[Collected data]

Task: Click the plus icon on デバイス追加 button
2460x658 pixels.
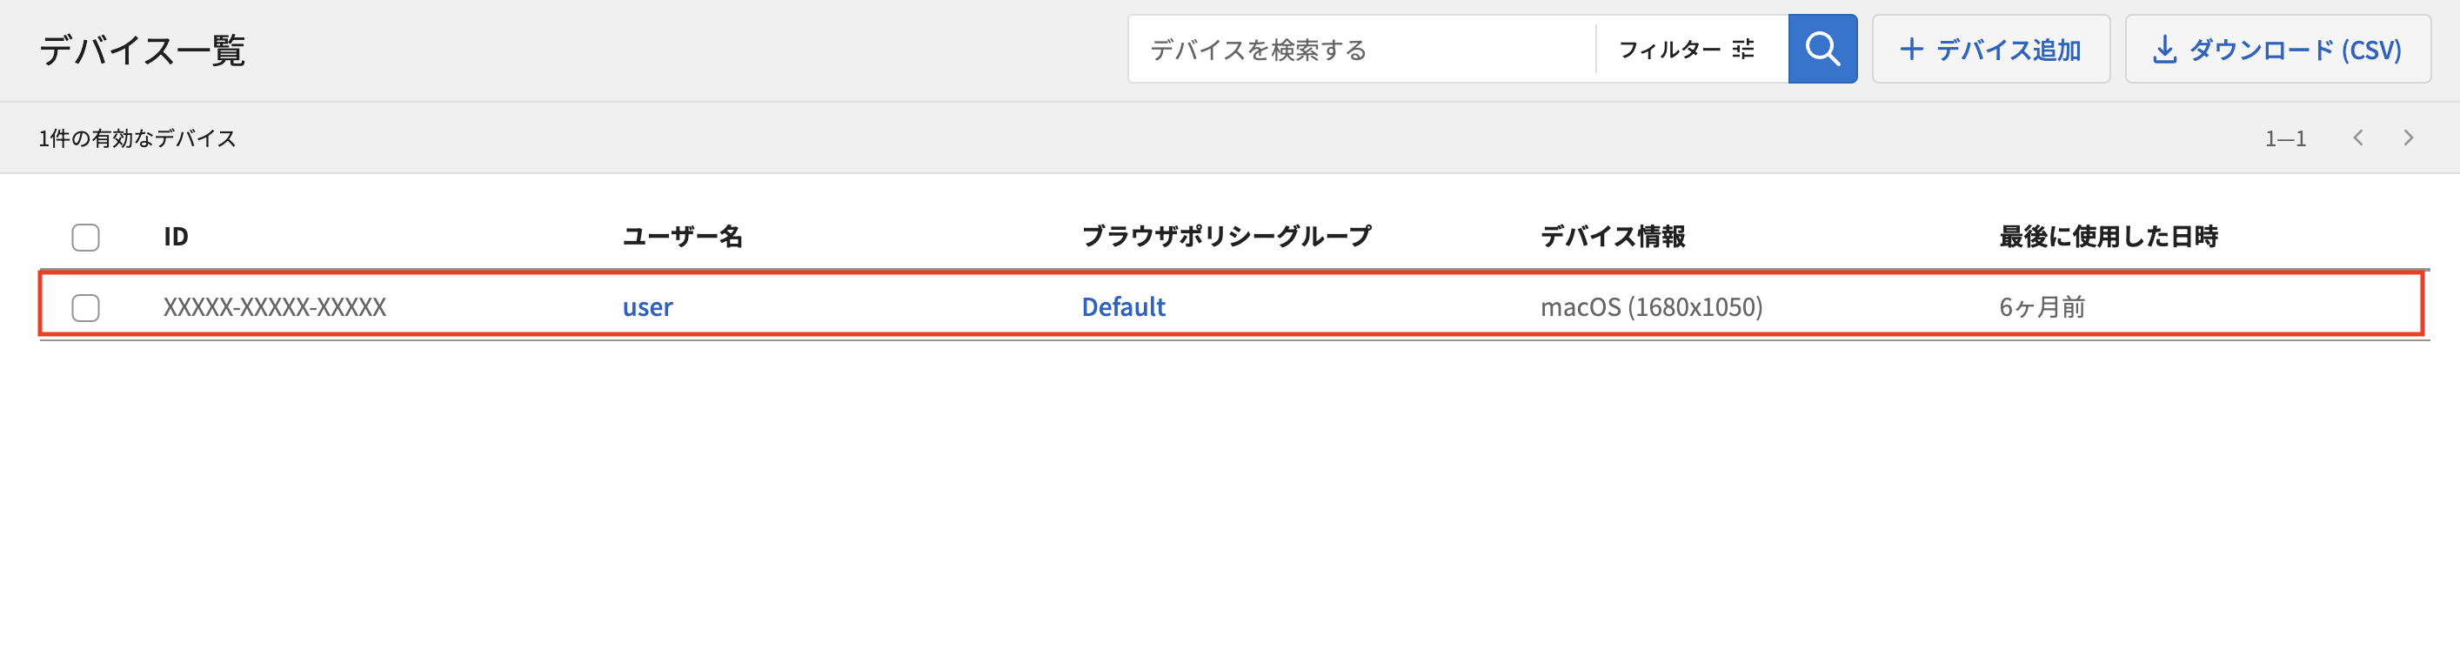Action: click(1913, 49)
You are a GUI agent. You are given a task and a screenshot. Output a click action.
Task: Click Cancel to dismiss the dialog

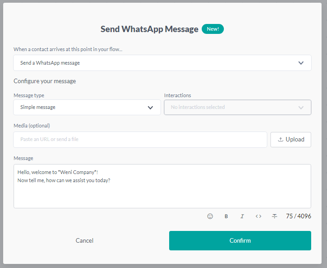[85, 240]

_PROBLEM TO SOLVE_
Leave out the pictures and retype every line above exactly.

_WRITTEN ANSWER_
Task: Click the plus icon on デバイス追加 button
2460x658 pixels.
Action: click(1913, 49)
You are a GUI agent. You are given a task and a screenshot. Output a click action.
Task: Click Cancel to dismiss the dialog

[85, 240]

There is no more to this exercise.